Request: Turn the listing lines from the one containing "This screenshot has width=1038, height=864." through the one containing "coord(767,37)" into a numbered list, leaving out any blank lines. Include only those lines.

Input for this task:
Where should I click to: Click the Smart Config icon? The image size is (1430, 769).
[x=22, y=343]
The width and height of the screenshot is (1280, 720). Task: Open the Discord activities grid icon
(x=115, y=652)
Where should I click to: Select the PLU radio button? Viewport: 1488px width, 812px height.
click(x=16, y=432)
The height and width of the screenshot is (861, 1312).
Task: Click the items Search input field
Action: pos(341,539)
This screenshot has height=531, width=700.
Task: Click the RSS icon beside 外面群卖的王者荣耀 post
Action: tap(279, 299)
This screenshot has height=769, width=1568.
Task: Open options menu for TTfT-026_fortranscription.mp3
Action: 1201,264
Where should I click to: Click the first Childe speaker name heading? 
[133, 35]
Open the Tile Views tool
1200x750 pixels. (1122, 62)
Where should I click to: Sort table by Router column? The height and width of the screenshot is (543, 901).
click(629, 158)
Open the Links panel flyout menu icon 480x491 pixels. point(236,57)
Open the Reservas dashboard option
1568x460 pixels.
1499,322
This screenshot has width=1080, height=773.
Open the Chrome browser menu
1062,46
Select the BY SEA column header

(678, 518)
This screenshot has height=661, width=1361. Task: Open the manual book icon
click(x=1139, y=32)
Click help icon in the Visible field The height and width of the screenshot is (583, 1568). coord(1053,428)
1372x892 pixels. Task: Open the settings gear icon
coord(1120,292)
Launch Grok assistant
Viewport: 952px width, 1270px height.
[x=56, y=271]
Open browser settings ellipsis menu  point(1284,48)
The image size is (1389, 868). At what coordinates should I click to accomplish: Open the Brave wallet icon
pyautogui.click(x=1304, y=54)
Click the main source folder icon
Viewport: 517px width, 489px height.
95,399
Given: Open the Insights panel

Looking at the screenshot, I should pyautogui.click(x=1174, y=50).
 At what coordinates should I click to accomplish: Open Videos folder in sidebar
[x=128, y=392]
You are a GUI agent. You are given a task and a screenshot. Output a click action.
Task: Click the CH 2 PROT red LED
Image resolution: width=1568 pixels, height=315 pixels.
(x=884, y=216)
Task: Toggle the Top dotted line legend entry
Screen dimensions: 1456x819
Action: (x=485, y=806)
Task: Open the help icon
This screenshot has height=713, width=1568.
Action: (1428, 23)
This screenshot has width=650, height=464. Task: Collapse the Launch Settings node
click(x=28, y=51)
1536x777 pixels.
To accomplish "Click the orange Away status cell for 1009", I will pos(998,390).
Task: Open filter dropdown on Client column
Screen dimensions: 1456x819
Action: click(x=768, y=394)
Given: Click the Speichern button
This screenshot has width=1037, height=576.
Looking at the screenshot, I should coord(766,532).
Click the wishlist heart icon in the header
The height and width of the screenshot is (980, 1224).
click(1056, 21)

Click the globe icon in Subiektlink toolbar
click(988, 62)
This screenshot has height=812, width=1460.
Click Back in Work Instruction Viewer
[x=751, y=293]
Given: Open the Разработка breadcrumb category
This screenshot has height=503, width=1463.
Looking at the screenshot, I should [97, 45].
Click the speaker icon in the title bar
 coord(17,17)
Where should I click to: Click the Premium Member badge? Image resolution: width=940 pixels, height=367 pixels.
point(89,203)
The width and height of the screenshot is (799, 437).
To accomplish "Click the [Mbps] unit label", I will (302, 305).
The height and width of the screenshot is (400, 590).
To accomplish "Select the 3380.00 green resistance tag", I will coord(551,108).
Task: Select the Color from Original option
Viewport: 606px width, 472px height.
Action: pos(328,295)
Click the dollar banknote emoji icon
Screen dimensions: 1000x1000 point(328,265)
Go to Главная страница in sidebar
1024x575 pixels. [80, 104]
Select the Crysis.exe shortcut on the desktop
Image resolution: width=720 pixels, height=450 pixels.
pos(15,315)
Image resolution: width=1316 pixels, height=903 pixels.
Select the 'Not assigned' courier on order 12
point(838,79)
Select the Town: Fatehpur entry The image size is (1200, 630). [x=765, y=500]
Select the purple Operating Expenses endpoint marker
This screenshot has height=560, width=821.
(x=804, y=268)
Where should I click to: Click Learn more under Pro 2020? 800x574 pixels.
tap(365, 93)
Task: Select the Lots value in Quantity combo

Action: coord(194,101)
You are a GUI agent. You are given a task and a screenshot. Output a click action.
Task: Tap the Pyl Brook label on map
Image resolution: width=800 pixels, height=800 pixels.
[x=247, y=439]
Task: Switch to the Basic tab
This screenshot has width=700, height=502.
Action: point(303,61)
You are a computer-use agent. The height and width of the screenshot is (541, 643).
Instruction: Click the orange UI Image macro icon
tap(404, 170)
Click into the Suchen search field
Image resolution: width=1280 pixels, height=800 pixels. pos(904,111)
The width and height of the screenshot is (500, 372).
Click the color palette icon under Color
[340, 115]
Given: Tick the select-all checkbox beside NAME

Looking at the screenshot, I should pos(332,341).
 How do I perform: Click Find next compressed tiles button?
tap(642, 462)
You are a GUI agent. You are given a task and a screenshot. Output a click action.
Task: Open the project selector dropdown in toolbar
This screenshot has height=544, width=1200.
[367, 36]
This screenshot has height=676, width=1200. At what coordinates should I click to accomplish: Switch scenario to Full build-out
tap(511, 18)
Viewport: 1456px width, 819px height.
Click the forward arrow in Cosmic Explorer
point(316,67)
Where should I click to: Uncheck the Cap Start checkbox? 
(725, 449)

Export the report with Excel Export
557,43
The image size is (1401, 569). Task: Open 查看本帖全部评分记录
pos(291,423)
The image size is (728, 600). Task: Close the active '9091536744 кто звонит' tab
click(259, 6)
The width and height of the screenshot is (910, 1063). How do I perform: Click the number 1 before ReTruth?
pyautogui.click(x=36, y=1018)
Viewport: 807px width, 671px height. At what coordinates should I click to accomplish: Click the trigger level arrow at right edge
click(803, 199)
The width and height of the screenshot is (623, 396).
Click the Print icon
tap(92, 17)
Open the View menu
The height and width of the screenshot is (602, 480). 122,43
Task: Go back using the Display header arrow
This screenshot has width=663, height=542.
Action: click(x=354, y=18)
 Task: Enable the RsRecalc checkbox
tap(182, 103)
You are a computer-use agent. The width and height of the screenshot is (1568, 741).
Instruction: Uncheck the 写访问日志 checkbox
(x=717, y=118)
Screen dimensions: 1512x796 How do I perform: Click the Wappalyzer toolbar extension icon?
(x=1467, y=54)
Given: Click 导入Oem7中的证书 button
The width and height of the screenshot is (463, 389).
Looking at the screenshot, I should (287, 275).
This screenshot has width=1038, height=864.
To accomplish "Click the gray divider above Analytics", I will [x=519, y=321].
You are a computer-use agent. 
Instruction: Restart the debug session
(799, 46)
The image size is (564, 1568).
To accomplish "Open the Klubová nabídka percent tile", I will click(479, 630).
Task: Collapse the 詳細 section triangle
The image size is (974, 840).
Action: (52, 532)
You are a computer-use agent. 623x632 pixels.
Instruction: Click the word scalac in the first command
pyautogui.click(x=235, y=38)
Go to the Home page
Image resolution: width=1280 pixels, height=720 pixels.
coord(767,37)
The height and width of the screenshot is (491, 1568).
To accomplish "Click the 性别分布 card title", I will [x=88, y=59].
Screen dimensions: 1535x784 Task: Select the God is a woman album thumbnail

Result below:
1. This screenshot has width=1038, height=864.
2. To accomplish "Click the gray divider above Analytics", I will [x=519, y=321].
3. You are a computer-use agent. 
4. Instruction: Restart the debug session
5. (799, 46)
6. The image size is (564, 1568).
7. To accomplish "Open the Klubová nabídka percent tile", I will click(479, 630).
8. Task: Collapse the 詳細 section triangle
9. The image size is (974, 840).
10. Action: (52, 532)
11. You are a computer-use agent. 623x632 pixels.
12. Instruction: Click the word scalac in the first command
13. pyautogui.click(x=235, y=38)
14. Go to the Home page
15. Image resolution: width=1280 pixels, height=720 pixels.
16. coord(767,37)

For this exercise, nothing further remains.